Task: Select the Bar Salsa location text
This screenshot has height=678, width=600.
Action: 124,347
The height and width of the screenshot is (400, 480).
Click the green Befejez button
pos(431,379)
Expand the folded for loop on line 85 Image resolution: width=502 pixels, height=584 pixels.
• • • • •
- [Written exercise]
Switch every "screenshot" in the records to "capture", and write out all the lines again with nothing else changed.

- [The reply]
Task: Select the Bar Salsa location text
This capture has height=678, width=600.
Action: 124,347
The height and width of the capture is (400, 480).
Click the green Befejez button
pos(431,379)
Expand the folded for loop on line 85 Image resolution: width=502 pixels, height=584 pixels.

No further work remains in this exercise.